5) Gorky Park Ferris Wheel
There are still a lot of remnants from the Soviet era throughout Minsk. Gorky Park is a nice and pleasant park in the city center, but it’s worth a visit for the old school amusement park rides! The ferris wheel gives nice views of the surrounding area in the city center and was definitely my favorite.
6) Great Patriotic War Museum
So many places in Eastern Europe were absolutely devastated by World War II, and Minsk is no exception. The Great Patriotic War Museum (as WWII is known in many former Soviet countries) was one of the best museums I’ve been to on this topic—and trust me, I’ve been to a lot. There is so much information, all arranged into separate halls and topics throughout the massive museum. There are displays of tanks, a recreated insurgent hideout, and more. The Victory Hall was also a highlight. The narrative of Belarus’s involvement in the war is easy to understand—there’s information in English (and English captions) for everything.
7) Victory Square
Another one of Minsk’s main squares, Victory Square is located close to Gorky Park. Its main attraction is the 38-meter column commemorating the victory over the Nazis during the Great Patriotic War. The Eternal Flame is lit beneath the column, and underneath the square is a large memorial hall with names of soldiers awarded the title of Hero of the Soviet Union for their actions during the war.
8) Trinity Suburb
Minsk was destroyed during World War II, so there’s no medieval “Old Town” type of neighborhood left. Trinity Suburb is Minsk’s answer to so many of the European Old Towns, recreated in the 1980s with picturesque buildings. It’s not authentic, and not very large either, but it’s certainly worth a stroll.
9) Isle of Tears
This park was one of my favorite places in Minsk. The park is on a small island, with a memorial commemorating the Belarussian soldiers who died in the Soviet war with Afghanistan from 1979-1989. The chapel is designed with the grieving figures of women (mothers, sisters, wives, etc.), and the memorial of the little boy is a fountain that drips tears. It’s touching and poignant, and one place you must visit in Minsk.
It’s not usual for me to recommend visiting a KFC on the blog. But when the KFC looks like the one above, you absolutely have to visit! I can’t find much information on the sculpture above it, but the juxtaposition of the Soviet artwork and the American (globalized) KFC is just crazy. Finding it can be a bit tricky, as the intersection is where the street names change. But it’s at the corner of vulica Nemiga (vulica Maksima Bahdanovica) and prospect Pieramozcau (vulica Lenina).
11) National Library of Belarus
This library is probably one of the most interesting architectural designs I’ve ever seen. Built in a rhombicuboctahedron shape, the functioning library also has an observation deck on the 23rd floor. Unfortunately, the library is so far away from the city center that you can’t see any of the central attractions from the observation deck. However, it’s still fun to see the city from above!
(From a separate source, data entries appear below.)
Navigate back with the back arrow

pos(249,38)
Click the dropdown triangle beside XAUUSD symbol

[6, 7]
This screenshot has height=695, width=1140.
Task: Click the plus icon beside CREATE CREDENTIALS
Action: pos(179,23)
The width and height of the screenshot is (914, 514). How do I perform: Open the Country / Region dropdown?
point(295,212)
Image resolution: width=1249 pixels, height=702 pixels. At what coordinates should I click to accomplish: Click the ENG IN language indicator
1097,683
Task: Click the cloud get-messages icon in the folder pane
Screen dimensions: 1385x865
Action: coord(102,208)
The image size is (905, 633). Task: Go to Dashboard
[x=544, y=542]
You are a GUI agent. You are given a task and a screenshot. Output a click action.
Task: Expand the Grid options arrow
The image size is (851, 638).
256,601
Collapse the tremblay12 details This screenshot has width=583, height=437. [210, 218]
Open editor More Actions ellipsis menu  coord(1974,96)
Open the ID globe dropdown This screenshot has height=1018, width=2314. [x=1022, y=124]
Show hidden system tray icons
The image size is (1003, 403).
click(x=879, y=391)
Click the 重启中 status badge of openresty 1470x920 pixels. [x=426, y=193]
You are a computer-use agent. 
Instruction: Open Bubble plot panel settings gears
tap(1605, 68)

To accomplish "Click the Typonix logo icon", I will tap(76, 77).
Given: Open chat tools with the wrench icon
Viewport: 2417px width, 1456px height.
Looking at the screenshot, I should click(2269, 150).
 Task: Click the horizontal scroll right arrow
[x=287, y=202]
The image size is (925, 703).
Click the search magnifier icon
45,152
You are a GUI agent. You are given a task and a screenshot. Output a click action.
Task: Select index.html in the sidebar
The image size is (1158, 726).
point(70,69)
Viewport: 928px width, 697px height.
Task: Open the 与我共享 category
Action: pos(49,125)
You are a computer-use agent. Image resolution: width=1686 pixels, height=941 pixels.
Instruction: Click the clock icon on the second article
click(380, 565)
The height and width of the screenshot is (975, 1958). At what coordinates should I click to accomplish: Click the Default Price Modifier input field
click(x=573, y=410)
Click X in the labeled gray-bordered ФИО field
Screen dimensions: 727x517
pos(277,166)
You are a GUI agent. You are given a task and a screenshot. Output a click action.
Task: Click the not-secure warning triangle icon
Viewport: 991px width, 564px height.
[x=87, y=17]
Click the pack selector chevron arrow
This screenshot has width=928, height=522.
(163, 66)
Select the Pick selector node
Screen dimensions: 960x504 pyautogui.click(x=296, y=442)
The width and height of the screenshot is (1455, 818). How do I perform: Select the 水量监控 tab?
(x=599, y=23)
The closest Metro station is Uschod. Also nearby is the large All Saints Church. The library looks crazy cool lit up at night!
12) Zair Azgur Museum
This small museum is dedicated to the life of the Belarussian artist Zair Azgur. The museum is housed in his former home and workshop, and is filled from floor to ceiling with old Soviet statues. From politicians, soldiers, world leaders, and communist heroes, you won’t believe what’s packed in this small area. There are 21 statues of Lenin alone! The museum is free to enter, but there are no information boards and the guides only speak Russian. However, I did get a nearly hour-long tour (in Russian) of all of the notable statues by a very nice woman named Natalia. The museum is also very difficult to find, down a residential street (and also near some sort of police/military establishment…), but if you’re interested in Soviet sculptures this museum is a must.
13) National Opera and Ballet Theater
One of the most notable buildings in Minsk is the Opera and Ballet Theater. The original building dates from 1933, although it underwent renovation in 2009. Some of the reliefs on the theater are done by Belarussian artist Zair Azgur. The theater is located in a pretty park with large fountains!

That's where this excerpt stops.